SOUTHERN MINNESOTA - I was leaving a Rochester hotel one morning, heading to Winona, when the most unusual music I’d ever heard started playing on my car radio.
A woman was singing a cappella in what seemed to be a foreign language in simple, repetitive notes. It reminded me of when I was a kid living in Plymouth and we’d call what we thought was “outer space” on our rotary dial phone — a series of short tones played over and over.
I was mesmerized. I like listening to the radio when I travel throughout greater Minnesota because I learn a lot; radio reflects and influences our various regions. I’ve heard auctions and cattle reports, political rants and Indigenous drumming, but never anything like this.

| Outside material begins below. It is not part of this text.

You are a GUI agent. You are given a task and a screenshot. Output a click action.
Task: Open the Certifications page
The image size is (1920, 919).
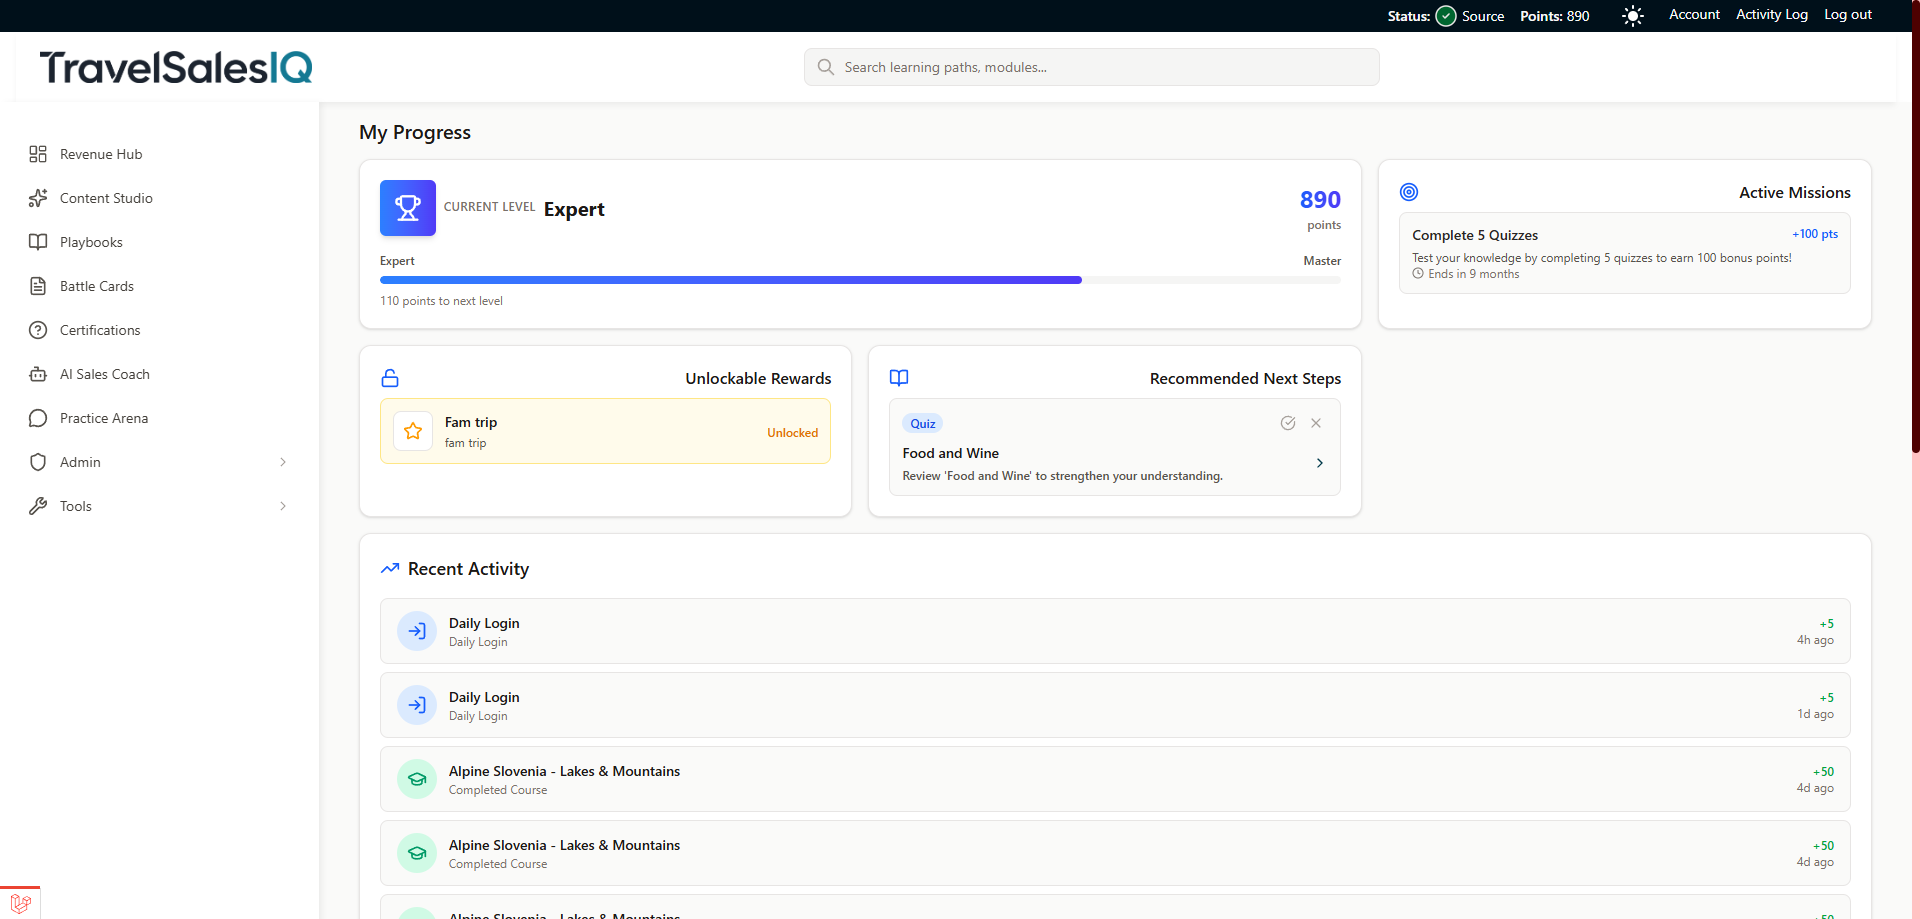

For miles the woman kept singing. If anybody else was with me, they might have begged me to turn it off. But I would have sooner slammed shut a book in the middle of the really good part.
Then the woman stopped. There was a moment of silence. Was that a muffled on-air giggle? An intake of breath, and then a man started singing in the same repetitive manner.

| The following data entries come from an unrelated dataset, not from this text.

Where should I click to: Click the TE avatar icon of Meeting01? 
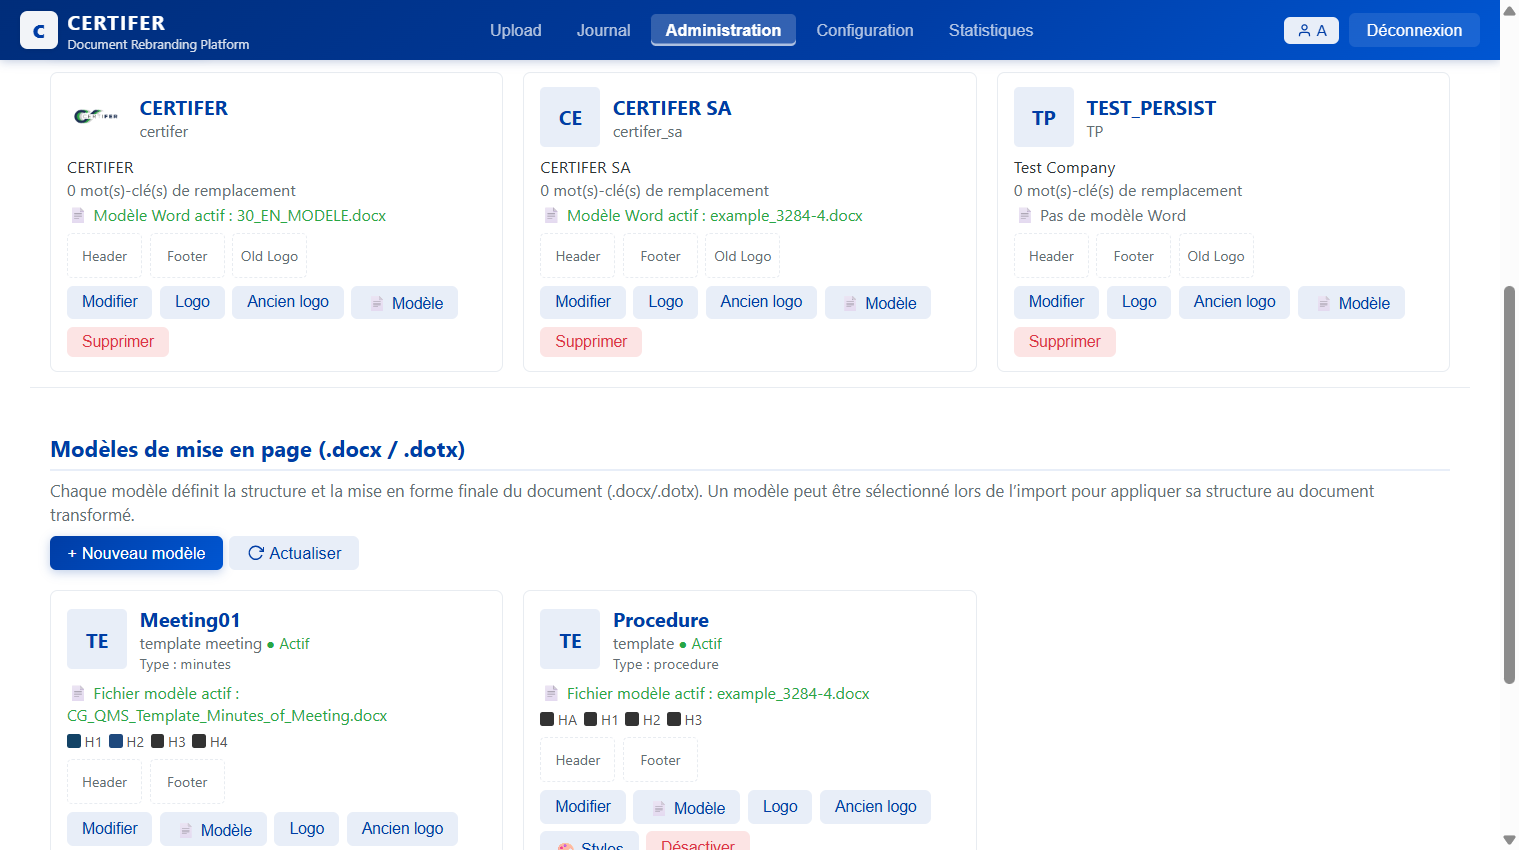(x=97, y=640)
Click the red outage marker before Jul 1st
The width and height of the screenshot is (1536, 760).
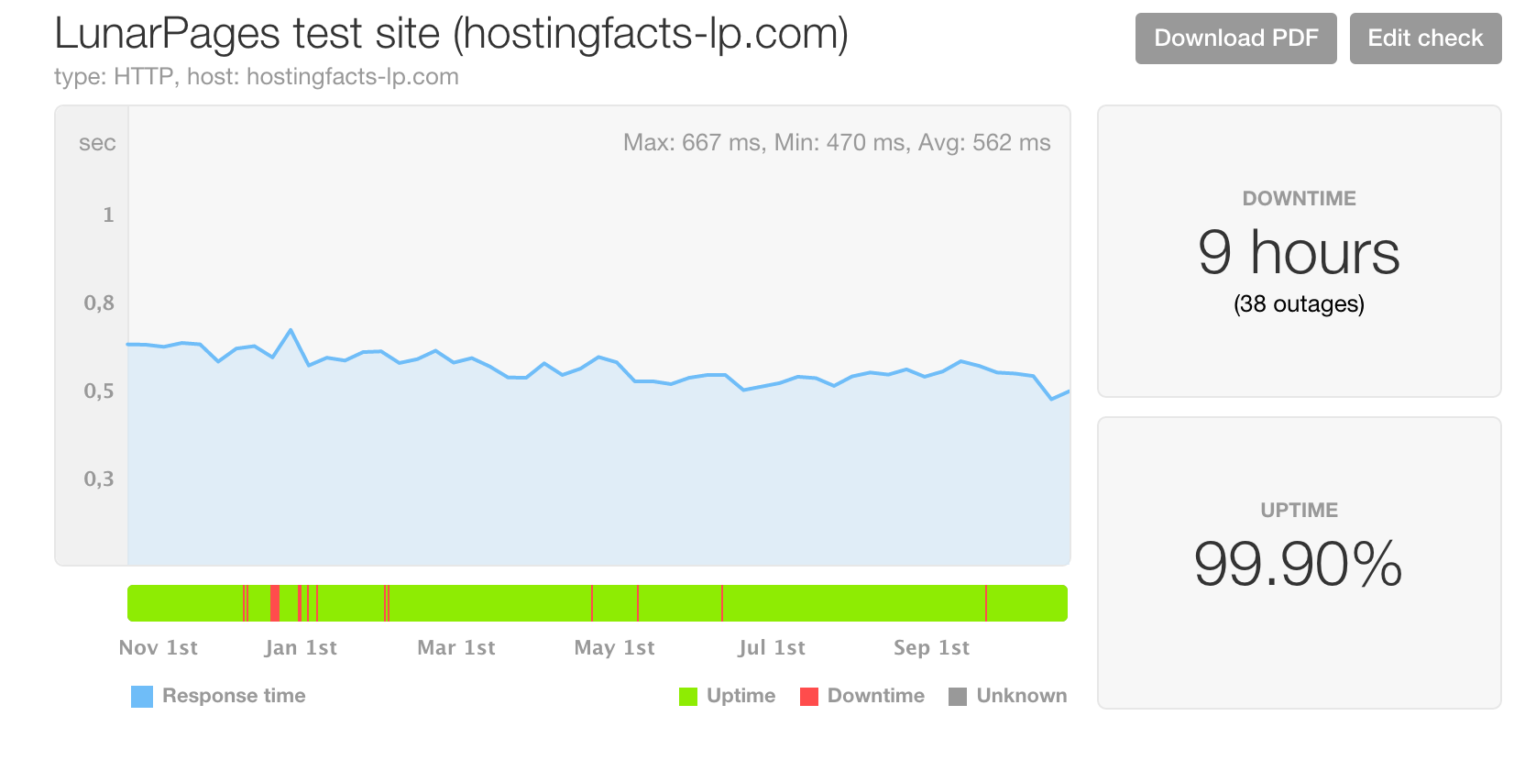coord(722,603)
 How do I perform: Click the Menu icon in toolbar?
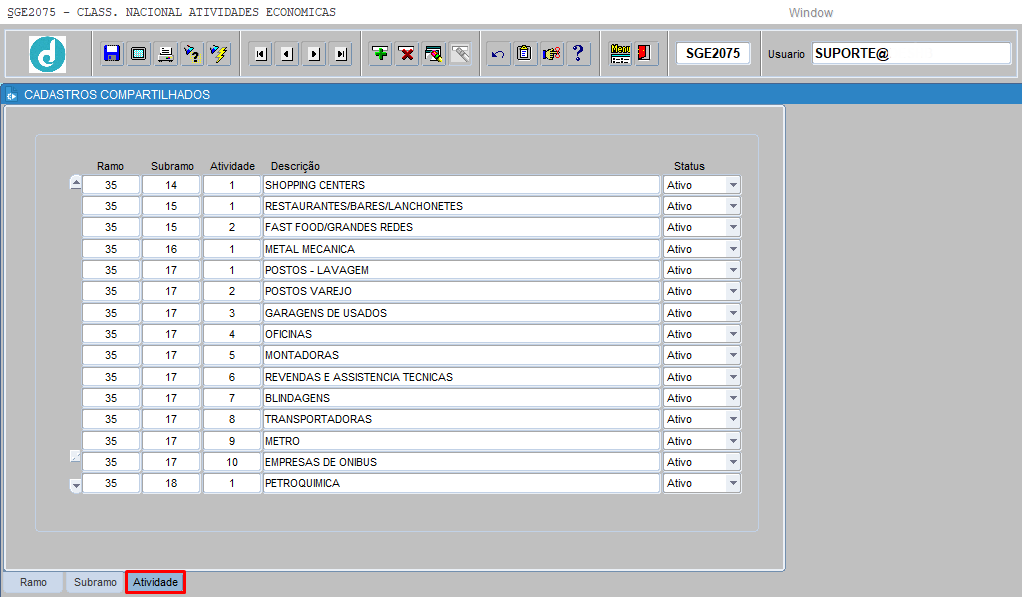[620, 54]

I later learned that the station, 690 AM, was Hmong radio out of the Twin Cities. The music I heard was traditional Hmong music, and here I was, in greater Minnesota, hearing it for the first time in my life.
It was one of the surprises I encountered while traveling through southern Minnesota last week on the second leg of the Minnesota Star Tribune’s annual Minnesota Matters tour. We hit six cities in three days, on top of the eight cities on the northern tour earlier in the month.
It’s no secret that Minnesota is no longer the bastion of Scandinavian or German heritage it once was. In 1975, when I was a toddler, Minnesota was 98% white. Today it’s 82.3% white. Depending on your perspective, and your location, it might still feel overwhelmingly white. Or you might feel alarmed by the changes in skin color and culture.